-------- DATA IN THIS EXERCISE

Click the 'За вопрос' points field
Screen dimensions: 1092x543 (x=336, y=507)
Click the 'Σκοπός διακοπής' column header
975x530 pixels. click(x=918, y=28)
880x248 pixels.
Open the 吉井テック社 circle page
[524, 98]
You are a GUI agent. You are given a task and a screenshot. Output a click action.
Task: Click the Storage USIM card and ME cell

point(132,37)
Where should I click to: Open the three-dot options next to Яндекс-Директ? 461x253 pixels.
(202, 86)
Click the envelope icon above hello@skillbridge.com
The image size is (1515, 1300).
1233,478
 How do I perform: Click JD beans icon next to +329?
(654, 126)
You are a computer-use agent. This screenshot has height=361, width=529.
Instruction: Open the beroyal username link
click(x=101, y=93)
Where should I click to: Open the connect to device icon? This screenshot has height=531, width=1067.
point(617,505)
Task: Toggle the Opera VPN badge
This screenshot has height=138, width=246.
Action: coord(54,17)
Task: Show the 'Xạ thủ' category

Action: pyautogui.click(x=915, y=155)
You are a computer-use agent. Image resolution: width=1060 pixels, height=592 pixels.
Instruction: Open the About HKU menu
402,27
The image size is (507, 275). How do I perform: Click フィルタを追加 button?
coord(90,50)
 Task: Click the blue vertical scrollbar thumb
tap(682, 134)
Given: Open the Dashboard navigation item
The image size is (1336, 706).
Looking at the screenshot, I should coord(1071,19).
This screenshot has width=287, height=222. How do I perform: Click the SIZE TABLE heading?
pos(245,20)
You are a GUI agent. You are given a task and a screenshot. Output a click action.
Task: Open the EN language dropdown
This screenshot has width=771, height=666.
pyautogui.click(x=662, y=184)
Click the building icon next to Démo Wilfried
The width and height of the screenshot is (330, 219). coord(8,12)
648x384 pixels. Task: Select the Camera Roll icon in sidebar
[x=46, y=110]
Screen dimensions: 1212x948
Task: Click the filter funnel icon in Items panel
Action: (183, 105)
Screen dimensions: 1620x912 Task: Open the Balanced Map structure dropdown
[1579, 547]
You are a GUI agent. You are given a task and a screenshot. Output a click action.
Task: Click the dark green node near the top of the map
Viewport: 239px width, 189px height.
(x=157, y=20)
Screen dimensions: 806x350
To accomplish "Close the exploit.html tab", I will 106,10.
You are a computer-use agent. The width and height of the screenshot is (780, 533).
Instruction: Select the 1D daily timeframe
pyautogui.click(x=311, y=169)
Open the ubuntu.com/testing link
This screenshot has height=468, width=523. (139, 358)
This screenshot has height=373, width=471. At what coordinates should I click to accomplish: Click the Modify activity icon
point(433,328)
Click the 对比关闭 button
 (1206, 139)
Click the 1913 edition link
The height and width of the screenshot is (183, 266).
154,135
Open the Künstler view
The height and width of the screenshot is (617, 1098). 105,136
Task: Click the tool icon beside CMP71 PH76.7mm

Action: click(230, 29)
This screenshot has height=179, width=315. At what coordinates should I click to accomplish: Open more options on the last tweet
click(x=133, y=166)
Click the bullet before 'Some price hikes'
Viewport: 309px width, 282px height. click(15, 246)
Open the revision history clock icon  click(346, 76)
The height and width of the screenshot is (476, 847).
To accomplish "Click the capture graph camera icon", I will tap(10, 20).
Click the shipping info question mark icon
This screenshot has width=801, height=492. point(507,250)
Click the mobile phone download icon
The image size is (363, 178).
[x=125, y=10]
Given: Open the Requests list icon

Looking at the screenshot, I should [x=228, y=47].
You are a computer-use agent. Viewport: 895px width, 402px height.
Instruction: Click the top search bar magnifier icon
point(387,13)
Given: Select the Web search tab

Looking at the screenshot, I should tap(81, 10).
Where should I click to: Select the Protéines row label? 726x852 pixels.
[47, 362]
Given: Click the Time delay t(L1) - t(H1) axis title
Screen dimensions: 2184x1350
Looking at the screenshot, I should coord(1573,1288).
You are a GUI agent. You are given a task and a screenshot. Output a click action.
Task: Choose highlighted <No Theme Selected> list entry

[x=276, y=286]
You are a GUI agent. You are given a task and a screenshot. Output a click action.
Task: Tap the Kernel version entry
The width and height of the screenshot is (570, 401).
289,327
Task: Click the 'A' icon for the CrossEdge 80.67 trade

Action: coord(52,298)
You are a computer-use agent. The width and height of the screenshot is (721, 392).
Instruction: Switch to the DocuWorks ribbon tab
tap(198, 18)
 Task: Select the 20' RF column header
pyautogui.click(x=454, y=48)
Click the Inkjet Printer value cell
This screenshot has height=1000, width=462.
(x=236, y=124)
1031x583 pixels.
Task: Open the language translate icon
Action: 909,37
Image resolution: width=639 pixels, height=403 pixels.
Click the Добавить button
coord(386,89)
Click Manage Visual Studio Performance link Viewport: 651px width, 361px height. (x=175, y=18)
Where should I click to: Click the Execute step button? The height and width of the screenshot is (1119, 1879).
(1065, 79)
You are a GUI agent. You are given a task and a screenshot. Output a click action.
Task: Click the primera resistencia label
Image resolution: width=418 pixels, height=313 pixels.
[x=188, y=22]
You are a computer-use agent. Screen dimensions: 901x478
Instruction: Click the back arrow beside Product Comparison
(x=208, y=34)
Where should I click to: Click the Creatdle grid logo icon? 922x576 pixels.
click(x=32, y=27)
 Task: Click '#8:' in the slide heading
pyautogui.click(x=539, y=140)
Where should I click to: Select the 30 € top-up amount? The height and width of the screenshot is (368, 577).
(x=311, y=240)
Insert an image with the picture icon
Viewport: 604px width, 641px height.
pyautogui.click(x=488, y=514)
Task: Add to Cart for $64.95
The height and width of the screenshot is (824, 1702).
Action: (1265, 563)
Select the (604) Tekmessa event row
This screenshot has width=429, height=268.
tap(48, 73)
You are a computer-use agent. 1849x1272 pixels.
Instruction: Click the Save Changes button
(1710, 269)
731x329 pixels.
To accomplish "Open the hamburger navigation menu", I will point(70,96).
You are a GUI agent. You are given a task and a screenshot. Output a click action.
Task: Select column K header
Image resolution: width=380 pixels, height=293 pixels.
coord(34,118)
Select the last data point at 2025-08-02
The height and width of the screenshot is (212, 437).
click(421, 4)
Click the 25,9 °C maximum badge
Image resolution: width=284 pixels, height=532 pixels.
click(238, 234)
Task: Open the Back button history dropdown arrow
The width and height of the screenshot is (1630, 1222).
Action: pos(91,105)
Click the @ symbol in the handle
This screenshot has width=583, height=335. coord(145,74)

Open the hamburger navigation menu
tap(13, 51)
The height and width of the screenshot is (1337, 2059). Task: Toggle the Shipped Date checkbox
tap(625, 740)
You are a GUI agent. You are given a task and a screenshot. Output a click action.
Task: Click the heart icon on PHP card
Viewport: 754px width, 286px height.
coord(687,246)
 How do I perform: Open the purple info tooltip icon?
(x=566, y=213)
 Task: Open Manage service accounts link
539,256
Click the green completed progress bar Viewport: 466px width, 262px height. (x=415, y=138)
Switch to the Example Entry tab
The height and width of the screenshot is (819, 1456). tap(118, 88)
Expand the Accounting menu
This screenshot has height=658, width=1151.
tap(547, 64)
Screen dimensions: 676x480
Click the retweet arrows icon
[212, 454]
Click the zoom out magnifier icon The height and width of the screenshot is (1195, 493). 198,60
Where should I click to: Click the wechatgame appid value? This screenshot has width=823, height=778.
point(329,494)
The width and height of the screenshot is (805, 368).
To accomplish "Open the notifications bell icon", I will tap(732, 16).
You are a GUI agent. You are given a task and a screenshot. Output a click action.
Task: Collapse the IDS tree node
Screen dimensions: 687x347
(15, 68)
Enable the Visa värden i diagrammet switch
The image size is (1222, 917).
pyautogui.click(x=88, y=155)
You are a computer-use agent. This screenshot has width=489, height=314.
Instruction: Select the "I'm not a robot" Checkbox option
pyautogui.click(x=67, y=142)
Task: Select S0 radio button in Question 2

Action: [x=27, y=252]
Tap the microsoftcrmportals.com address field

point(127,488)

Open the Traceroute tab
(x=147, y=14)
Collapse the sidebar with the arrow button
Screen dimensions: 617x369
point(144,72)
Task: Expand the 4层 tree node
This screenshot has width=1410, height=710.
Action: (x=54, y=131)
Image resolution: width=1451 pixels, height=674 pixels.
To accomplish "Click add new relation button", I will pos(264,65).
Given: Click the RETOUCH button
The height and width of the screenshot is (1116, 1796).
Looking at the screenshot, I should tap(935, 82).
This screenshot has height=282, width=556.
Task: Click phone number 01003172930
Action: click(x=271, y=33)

----------------

▶ **WRITTEN PROBLEM**: Turn the material above, starting at its first line and ending at the line that contains "Looking at the screenshot, I should coord(1071,19).", into a Markdown table with the columns Row and Line. Give each nonblank line its own numbered row and leave out blank lines.

▶ **FINAL RESULT**:
| Row | Line |
|---|---|
| 1 | Click the 'За вопрос' points field |
| 2 | Screen dimensions: 1092x543 (x=336, y=507) |
| 3 | Click the 'Σκοπός διακοπής' column header |
| 4 | 975x530 pixels. click(x=918, y=28) |
| 5 | 880x248 pixels. |
| 6 | Open the 吉井テック社 circle page |
| 7 | [524, 98] |
| 8 | You are a GUI agent. You are given a task and a screenshot. Output a click action. |
| 9 | Task: Click the Storage USIM card and ME cell |
| 10 | point(132,37) |
| 11 | Where should I click to: Open the three-dot options next to Яндекс-Директ? 461x253 pixels. |
| 12 | (202, 86) |
| 13 | Click the envelope icon above hello@skillbridge.com |
| 14 | The image size is (1515, 1300). |
| 15 | 1233,478 |
| 16 |  How do I perform: Click JD beans icon next to +329? |
| 17 | (654, 126) |
| 18 | You are a computer-use agent. This screenshot has height=361, width=529. |
| 19 | Instruction: Open the beroyal username link |
| 20 | click(x=101, y=93) |
| 21 | Where should I click to: Open the connect to device icon? This screenshot has height=531, width=1067. |
| 22 | point(617,505) |
| 23 | Task: Toggle the Opera VPN badge |
| 24 | This screenshot has height=138, width=246. |
| 25 | Action: coord(54,17) |
| 26 | Task: Show the 'Xạ thủ' category |
| 27 | Action: pyautogui.click(x=915, y=155) |
| 28 | You are a computer-use agent. Image resolution: width=1060 pixels, height=592 pixels. |
| 29 | Instruction: Open the About HKU menu |
| 30 | 402,27 |
| 31 | The image size is (507, 275). How do I perform: Click フィルタを追加 button? |
| 32 | coord(90,50) |
| 33 |  Task: Click the blue vertical scrollbar thumb |
| 34 | tap(682, 134) |
| 35 | Given: Open the Dashboard navigation item |
| 36 | The image size is (1336, 706). |
| 37 | Looking at the screenshot, I should coord(1071,19). |